Comment en parler sans provoquer le silence
C'est la partie la plus difficile, et la plus déterminante.
Annoncer la règle avant l'incident. La phrase à poser, calmement, une fois : « quoi qu'il arrive, si tu te fais piéger, tu ne perdras pas ton téléphone parce que tu es venu m'en parler ». Cette garantie explicite est ce qui fait la différence entre une victime qui parle au bout d'une heure et une victime qui paie pendant trois semaines.
Raconter des cas, pas des règles. « Ne clique pas sur les liens » ne produit rien. « Un garçon de ta classe a perdu son compte parce qu'il a donné le code à six chiffres reçu par SMS » produit un réflexe.
Donner un critère unique, mémorisable. Celui qui fonctionne le mieux : un code reçu par SMS ne se donne jamais, à personne, jamais, même à quelqu'un qui dit être le support officiel. Un seul critère bien ancré vaut mieux que dix conseils oubliés.
Ne pas monopoliser la vérification. Apprendre à l'adolescent à ouvrir lui-même l'application officielle plutôt que de cliquer sur le lien. C'est une compétence, pas une surveillance.
Que faire dans l'heure qui suit un piège
Trois actions dans l'ordre, sans discussion : couper l'accès, documenter, signaler.
- Changer le mot de passe du compte concerné — et de tous les comptes qui partageaient le même mot de passe. Depuis un autre appareil si possible.
- Déconnecter toutes les sessions actives dans les paramètres de sécurité du compte.
- Capturer les échanges, le numéro de l'expéditeur, l'URL du lien, avant toute suppression. Ce sont les pièces d'un futur dépôt de plainte.
- Prévenir la banque immédiatement si des coordonnées bancaires ont circulé : faire opposition et demander le blocage. Le droit au remboursement pour opération non autorisée est prévu par le code monétaire et financier (articles L133-18 et suivants) — encore faut-il signaler vite.

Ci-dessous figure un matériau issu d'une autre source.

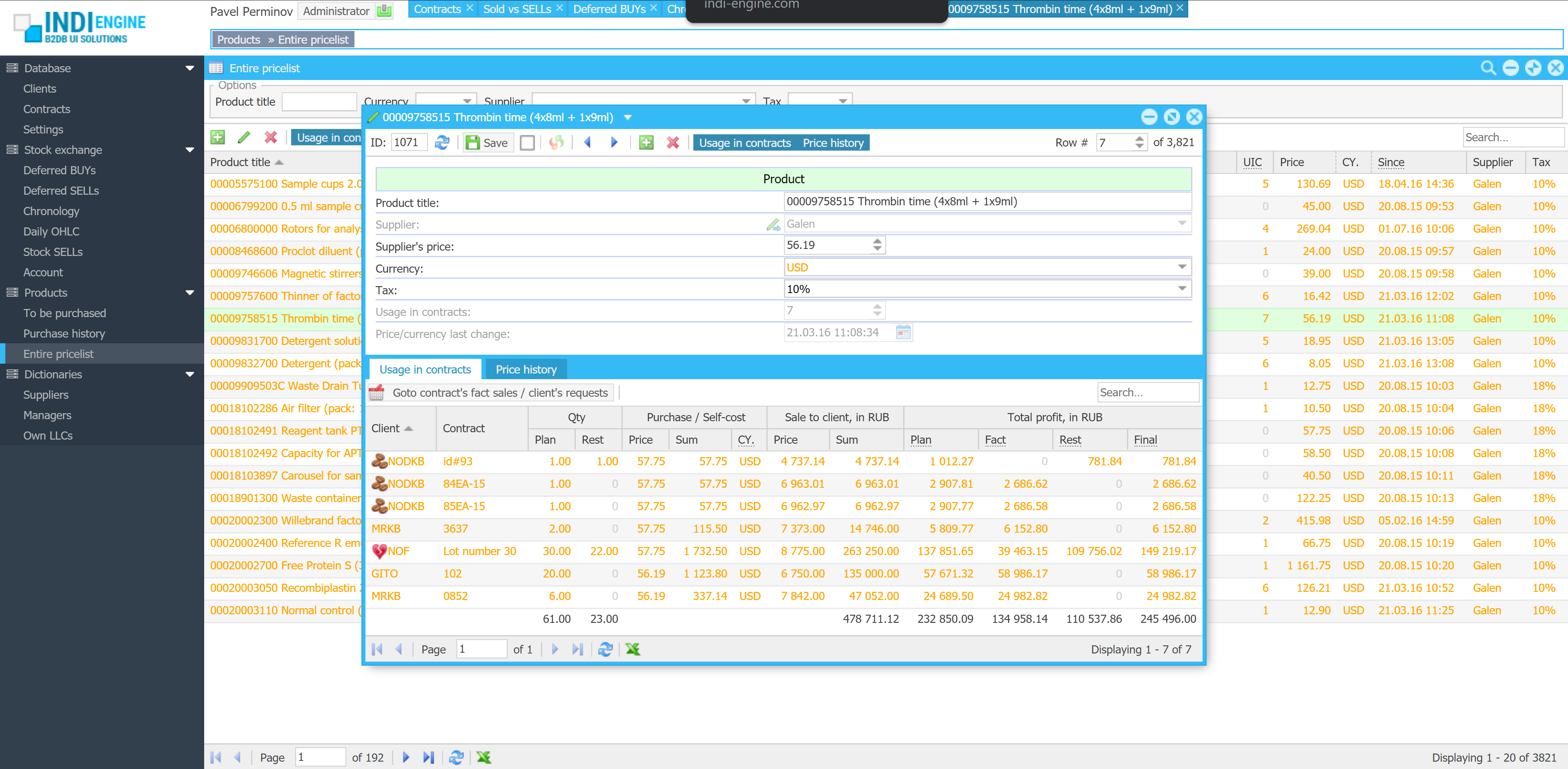This screenshot has height=769, width=1568.
Task: Open calendar picker for last change date
Action: (x=903, y=332)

- Signaler : 33700 pour le SMS, 3018 si un mineur est concerné, PHAROS pour le contenu illicite, et dépôt de plainte au commissariat ou via la pré-plainte en ligne.
- Prévenir les contacts si le compte servait à propager le message : un simple « mon compte a été piraté, ne cliquez pas » coupe la chaîne.
Le point aveugle : les comptes ouverts avant 15 ans
Depuis la loi du 7 juillet 2023 visant à instaurer une majorité numérique, l'inscription d'un mineur de moins de 15 ans sur un réseau social requiert en principe l'accord des titulaires de l'autorité parentale. Dans les faits, la vérification reste largement déclarative. Résultat : beaucoup d'adolescents ont des comptes dont leurs parents ignorent l'existence, associés à un numéro de mobile et à une adresse e-mail parfois créée pour l'occasion.
Cela ne se règle pas par une fouille. Cela se règle par un inventaire fait ensemble, une fois par an, en listant simplement : quels comptes existent, quel e-mail est associé, lequel a la double authentification active. L'exercice dure une demi-heure et découvre presque toujours deux ou trois comptes oubliés, encore actifs, avec un vieux mot de passe.
Ce qu'il faut retenir
Les SMS d'arnaque qui visent les adolescents ne sont pas des versions atténuées de ceux qui visent les adultes. Ils exploitent d'autres ressorts : la valeur d'un compte de jeu, l'envie d'argent rapide, la peur du jugement, la vitesse de réaction.
La protection technique compte — double authentification hors SMS, mots de passe uniques, filtrage des expéditeurs inconnus. Mais elle ne vaut que si le canal de parole reste ouvert. Un adolescent qui sait qu'il peut arriver en disant « j'ai fait une bêtise » sans perdre son téléphone signale en une heure ce que la honte aurait fait durer un mois.
C'est, de très loin, la mesure de sécurité la plus efficace du foyer.